Since the subject of timing belts came up you wanna see some carnage? I got it.
Background: 2004 Honda Civic Coupe. D17 engine. Bought new in June 2004. On December 15, 2010 at 117953 miles (189K km) had a shop replace the timing belt, tensioner and water pump. I was going to do it myself but didn't have the time. I provided the shop with the parts and they did the labor.
Exactly 1 year later, December 13, 2011 at 134293 miles (216K km). I was doing a routine shift from 1st to 2nd gear. There was a loud bang and the engine shut down. Would not restart. Noticed the starter was spinning super fast so I suspected that the timing belt snapped.

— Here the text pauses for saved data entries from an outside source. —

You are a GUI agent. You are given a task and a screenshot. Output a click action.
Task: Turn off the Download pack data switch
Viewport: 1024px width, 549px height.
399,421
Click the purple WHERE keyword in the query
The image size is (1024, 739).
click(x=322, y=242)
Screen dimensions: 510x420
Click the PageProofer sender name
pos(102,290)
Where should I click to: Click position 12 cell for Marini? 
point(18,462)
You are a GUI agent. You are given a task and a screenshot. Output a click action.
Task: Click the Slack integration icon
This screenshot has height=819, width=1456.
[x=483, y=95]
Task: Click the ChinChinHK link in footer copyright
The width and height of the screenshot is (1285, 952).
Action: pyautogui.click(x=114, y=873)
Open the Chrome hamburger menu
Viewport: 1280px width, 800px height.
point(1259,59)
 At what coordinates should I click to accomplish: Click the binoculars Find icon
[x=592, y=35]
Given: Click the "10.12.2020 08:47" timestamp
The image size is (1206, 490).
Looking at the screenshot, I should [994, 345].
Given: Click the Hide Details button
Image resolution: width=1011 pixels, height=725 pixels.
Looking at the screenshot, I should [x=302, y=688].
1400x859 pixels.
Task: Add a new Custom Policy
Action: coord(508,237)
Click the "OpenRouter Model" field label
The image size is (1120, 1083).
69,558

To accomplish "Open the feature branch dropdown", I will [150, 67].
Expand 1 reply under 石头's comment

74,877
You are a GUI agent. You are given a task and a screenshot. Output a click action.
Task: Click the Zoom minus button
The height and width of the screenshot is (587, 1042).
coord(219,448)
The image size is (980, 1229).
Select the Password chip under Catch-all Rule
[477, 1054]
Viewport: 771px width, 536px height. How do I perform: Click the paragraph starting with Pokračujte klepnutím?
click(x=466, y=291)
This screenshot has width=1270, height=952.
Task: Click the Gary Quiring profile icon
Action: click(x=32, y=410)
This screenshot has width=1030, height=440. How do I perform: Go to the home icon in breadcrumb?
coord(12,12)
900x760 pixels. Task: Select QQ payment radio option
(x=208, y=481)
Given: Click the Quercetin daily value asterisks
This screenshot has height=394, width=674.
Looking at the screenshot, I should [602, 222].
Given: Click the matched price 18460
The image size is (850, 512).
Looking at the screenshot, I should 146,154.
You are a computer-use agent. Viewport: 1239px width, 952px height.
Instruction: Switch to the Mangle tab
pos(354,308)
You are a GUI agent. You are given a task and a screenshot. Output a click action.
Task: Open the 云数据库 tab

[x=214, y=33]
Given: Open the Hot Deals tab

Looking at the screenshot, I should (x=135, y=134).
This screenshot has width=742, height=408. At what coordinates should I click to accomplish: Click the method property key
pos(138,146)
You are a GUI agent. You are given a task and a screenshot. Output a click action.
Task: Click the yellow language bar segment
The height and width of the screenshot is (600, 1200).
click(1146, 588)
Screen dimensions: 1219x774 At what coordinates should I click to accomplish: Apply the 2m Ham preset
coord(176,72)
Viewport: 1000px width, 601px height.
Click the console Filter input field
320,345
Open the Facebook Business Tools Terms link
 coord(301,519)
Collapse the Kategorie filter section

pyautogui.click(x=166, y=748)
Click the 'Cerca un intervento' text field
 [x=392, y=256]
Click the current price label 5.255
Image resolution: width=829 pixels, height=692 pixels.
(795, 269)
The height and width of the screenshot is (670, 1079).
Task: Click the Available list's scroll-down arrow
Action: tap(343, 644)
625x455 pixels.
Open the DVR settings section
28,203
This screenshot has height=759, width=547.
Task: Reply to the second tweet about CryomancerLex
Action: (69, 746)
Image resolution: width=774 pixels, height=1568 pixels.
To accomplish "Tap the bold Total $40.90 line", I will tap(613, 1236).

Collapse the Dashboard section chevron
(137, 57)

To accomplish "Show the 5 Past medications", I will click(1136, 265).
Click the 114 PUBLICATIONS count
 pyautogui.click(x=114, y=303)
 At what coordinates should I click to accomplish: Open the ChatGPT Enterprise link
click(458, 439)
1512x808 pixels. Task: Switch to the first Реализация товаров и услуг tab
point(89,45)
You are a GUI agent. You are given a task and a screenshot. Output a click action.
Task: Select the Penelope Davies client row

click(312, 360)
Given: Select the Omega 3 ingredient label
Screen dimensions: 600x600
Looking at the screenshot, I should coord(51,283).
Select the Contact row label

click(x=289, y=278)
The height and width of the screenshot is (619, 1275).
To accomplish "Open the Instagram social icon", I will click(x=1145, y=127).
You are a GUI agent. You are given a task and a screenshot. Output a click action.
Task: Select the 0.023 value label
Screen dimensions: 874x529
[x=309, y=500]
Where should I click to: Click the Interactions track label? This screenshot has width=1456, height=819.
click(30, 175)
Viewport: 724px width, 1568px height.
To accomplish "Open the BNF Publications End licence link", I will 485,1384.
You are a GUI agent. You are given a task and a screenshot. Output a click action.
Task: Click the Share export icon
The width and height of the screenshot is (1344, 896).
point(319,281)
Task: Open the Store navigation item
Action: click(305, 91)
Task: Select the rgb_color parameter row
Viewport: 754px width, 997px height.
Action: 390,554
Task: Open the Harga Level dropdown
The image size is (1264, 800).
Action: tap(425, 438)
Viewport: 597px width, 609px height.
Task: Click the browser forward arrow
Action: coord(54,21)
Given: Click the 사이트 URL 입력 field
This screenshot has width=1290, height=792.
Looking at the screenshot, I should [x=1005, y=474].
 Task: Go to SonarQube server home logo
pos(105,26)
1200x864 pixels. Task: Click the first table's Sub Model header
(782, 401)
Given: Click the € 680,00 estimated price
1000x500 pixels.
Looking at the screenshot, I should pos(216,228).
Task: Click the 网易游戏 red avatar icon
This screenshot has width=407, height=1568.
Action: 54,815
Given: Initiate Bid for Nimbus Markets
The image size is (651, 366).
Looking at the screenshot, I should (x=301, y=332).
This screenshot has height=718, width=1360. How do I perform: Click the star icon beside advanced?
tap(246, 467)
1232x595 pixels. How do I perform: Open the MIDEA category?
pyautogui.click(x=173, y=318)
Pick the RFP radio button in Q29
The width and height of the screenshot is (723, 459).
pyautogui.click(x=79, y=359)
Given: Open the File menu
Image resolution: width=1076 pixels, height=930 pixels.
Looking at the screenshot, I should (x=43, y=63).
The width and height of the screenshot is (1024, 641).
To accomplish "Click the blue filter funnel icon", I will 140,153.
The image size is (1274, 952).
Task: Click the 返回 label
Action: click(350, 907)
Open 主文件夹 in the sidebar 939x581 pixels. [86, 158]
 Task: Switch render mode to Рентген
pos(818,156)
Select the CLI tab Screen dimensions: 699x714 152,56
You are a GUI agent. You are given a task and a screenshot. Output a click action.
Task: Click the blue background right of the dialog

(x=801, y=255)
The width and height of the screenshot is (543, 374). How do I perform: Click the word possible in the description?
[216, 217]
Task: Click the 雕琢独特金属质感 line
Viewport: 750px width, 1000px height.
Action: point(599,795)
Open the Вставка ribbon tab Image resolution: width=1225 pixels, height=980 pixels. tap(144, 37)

Had it towed to a different shop. Engine teardown. Confirmed....broken timing belt. They were going to pull the head and see the extent of the damage. All 16 valves bent. They checked the bottom end of the engine (Pistons, connecting rods, crankshaft, etc) and the shop determined that there was no additional damage. Recommendation was to rebuild the head. I agreed. The shop could not determine why the belt broke but they suspected that the tensioner spring popped and allowed the belt to come off.
One of the 16 bent valves
The shredded belt wrapped around the tensioner
The shop found the mangled tensioner spring down by the crankshaft pulley
When the belt snapped it also broke the crankshaft position sensor. That piece of plastic was $100 USD
The Civic was in the shop for 2 weeks while the head was out for rebuild. Total cost was just over $2K USD. The shop did excellent work. Ran fine.
I still own the Civic and up until June of 2016 it was a “daily driver”. It has just under 187K miles (301K km). It's now in semi-retirement and driven once or twice a week. There have been no ill effects from the timing belt disaster in 2011. No increase in oil consumption, no odd noises. Runs great!